La réplication de l’expérience chez des animaux sans glande pinéale n’a révélé aucune différence dans les niveaux de DMT présents dans le cortex cérébral. Cette découverte intéressante suggère que la glande pinéale n’est pas une partie importante dans la production de DMT dans le cerveau, contrairement à l’hypothèse de Strassman, mais que la molécule est en fait produite assez largement dans différentes régions du cerveau de l’animal.
Quant à la transposition de ces résultats au cerveau humain, cette première étude révèle la présence de neurones exprimant l’enzyme INMT dans le cerveau humain. Des études antérieures suggèrent que le cerveau humain contient également des neurones qui expriment l’enzyme AADC, mais d’autres travaux seront nécessaires pour découvrir s’il existe des cellules cérébrales humaines uniques qui expriment les deux enzymes à la fois.

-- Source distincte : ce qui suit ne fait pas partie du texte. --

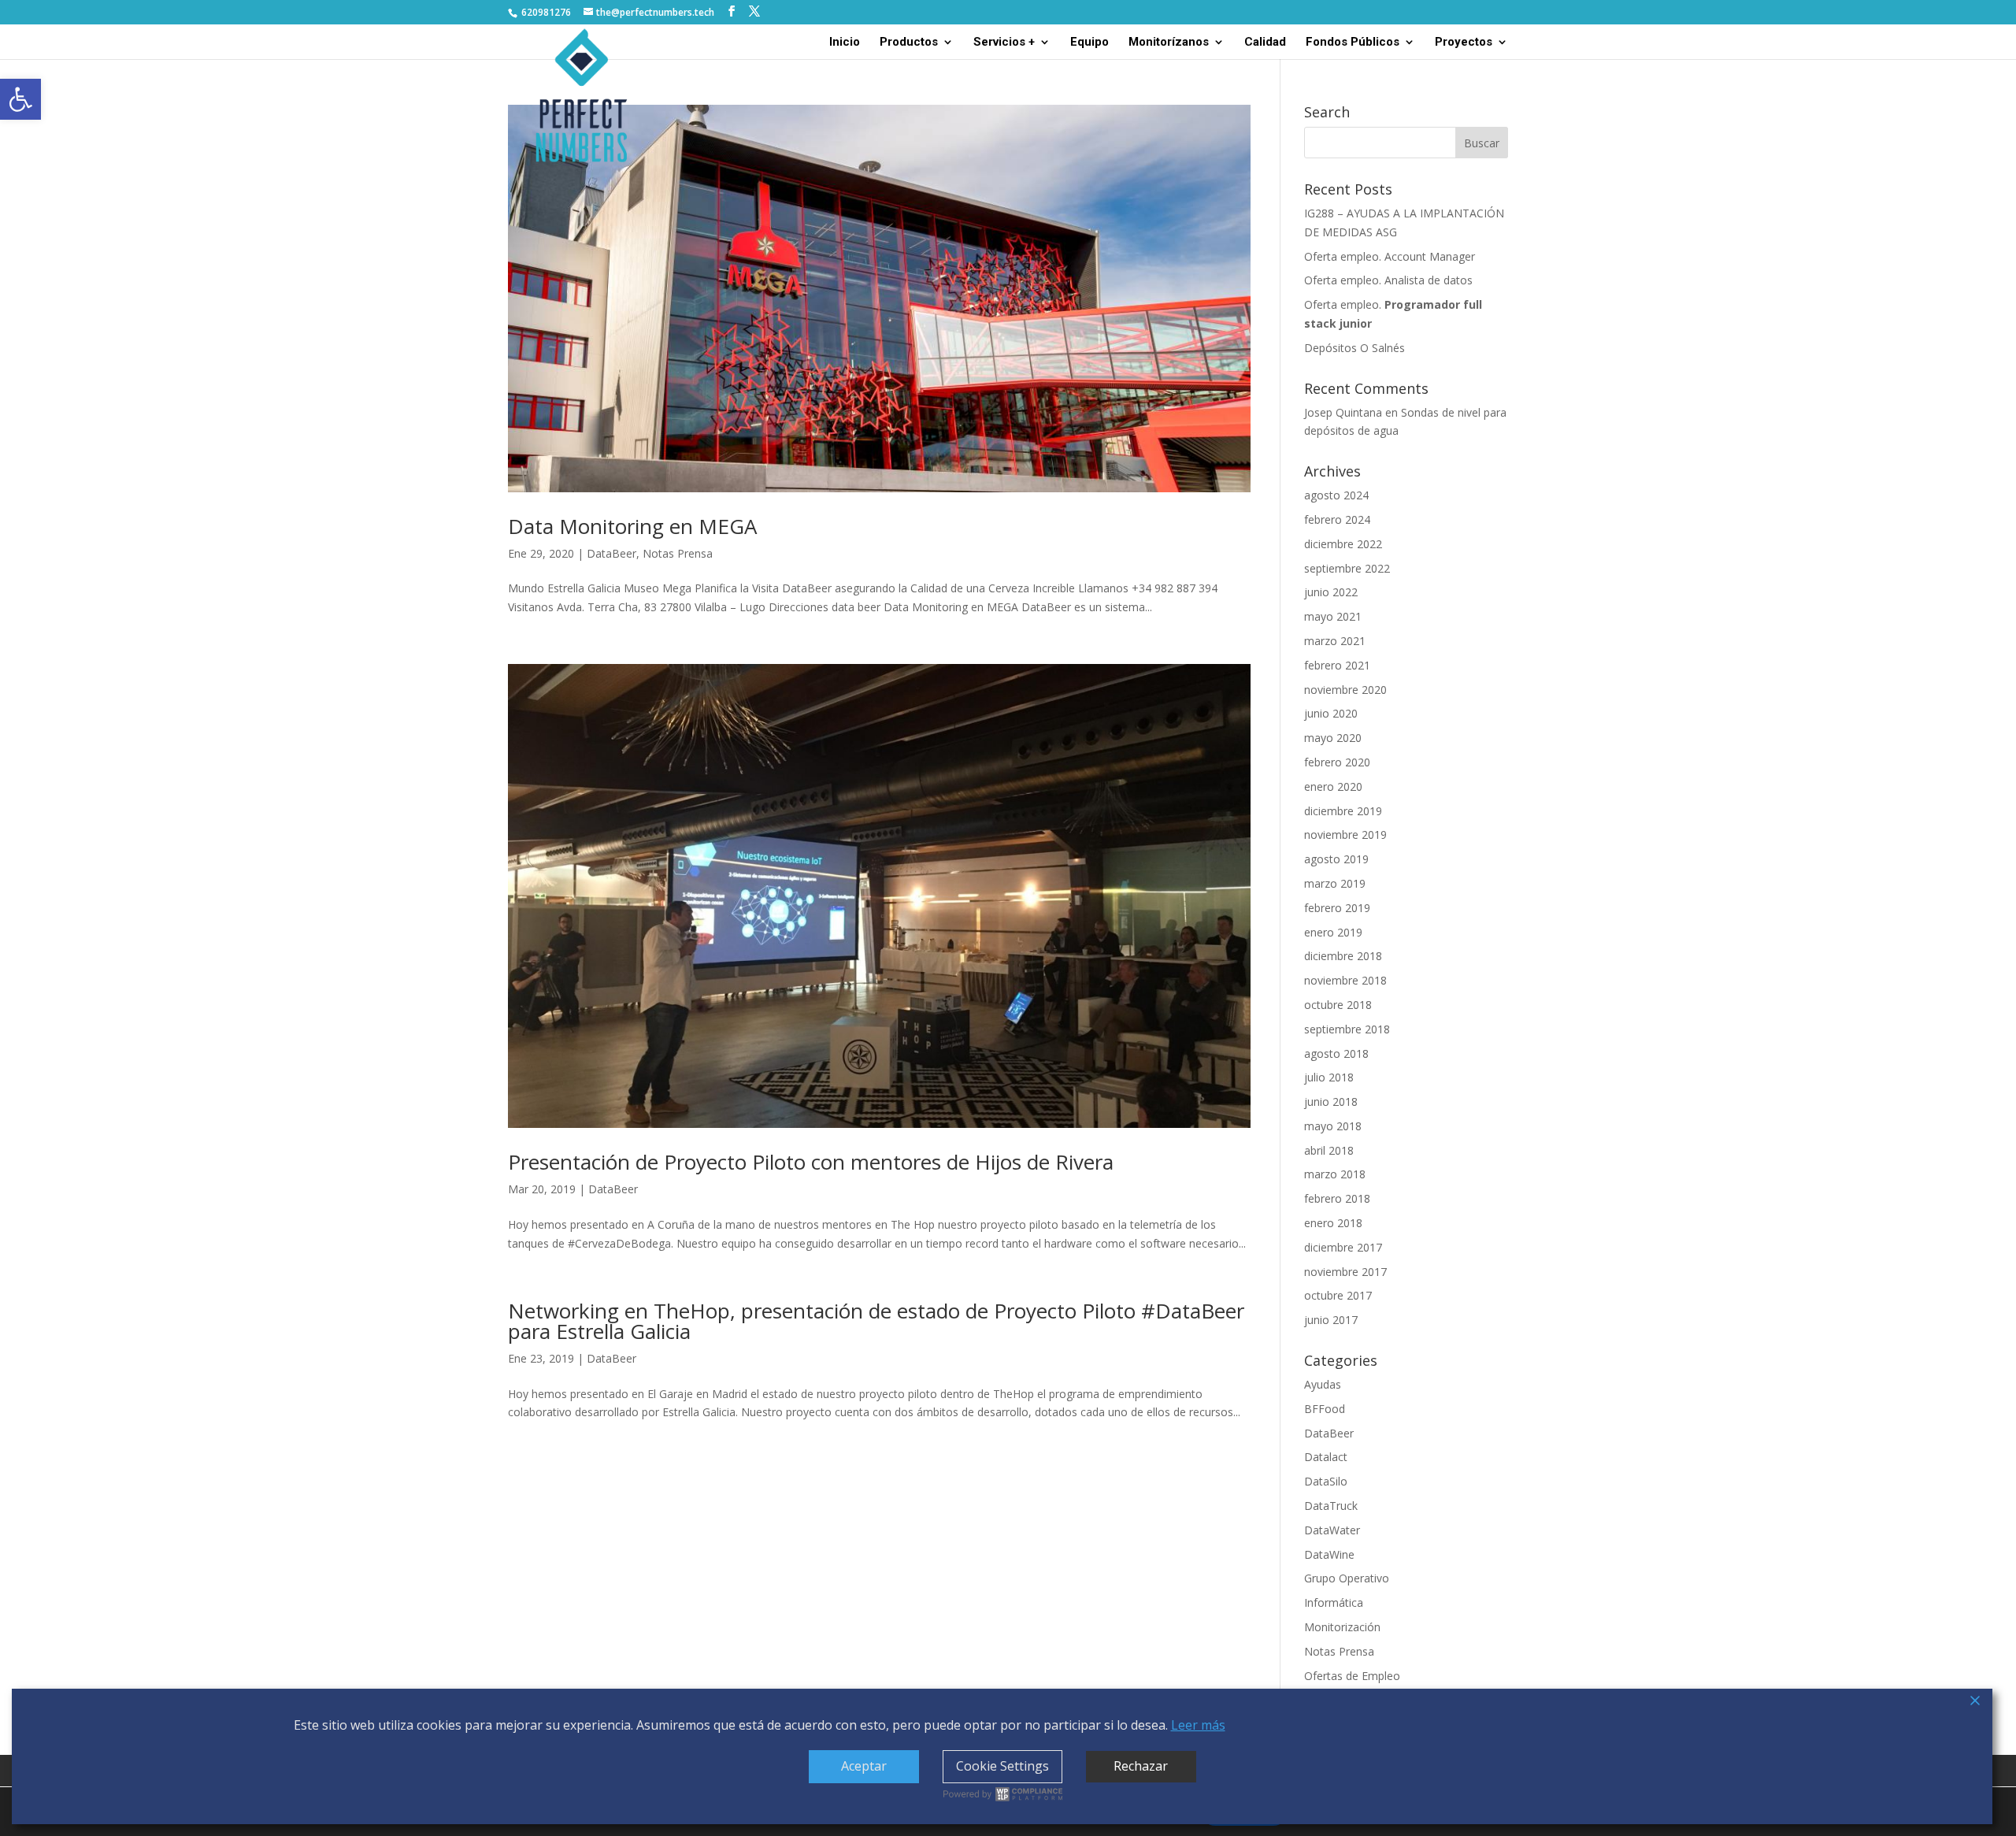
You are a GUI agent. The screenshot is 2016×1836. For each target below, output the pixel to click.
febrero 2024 (1337, 519)
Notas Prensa (678, 553)
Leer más (1198, 1725)
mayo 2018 (1333, 1125)
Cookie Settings (1002, 1766)
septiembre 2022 (1347, 568)
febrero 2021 (1337, 665)
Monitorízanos (1168, 42)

Bien que ces travaux fassent progresser considérablement nos connaissances sur la façon dont le cerveau d’un mammifère peut produire de la DMT de façon endogène, la question de savoir pourquoi il peut produire cette molécule demeure un mystère complet. En raison de l’activité métabolique rapide de la DMT chez les humains, c’est une molécule incroyablement difficile à détecter, mais cette étude est un complément précieux dans le domaine des neurosciences psychédéliques, et a permis d’établir que les rats produisent de la diméthyltryptamine et qu’il est possible que le cerveau humain puisse en faire autant.
« Nous ne savons pas ce que fait cette molécule dans le cerveau », a avoué Borjigin. « Tout ce que nous disons, c’est que nous avons découvert les neurones qui fabriquent cette molécule dans le cerveau, et ce, de façon similaires aux neurotransmetteurs monoamine. »
L’étude a été publiée dans la revue Scientific Reports.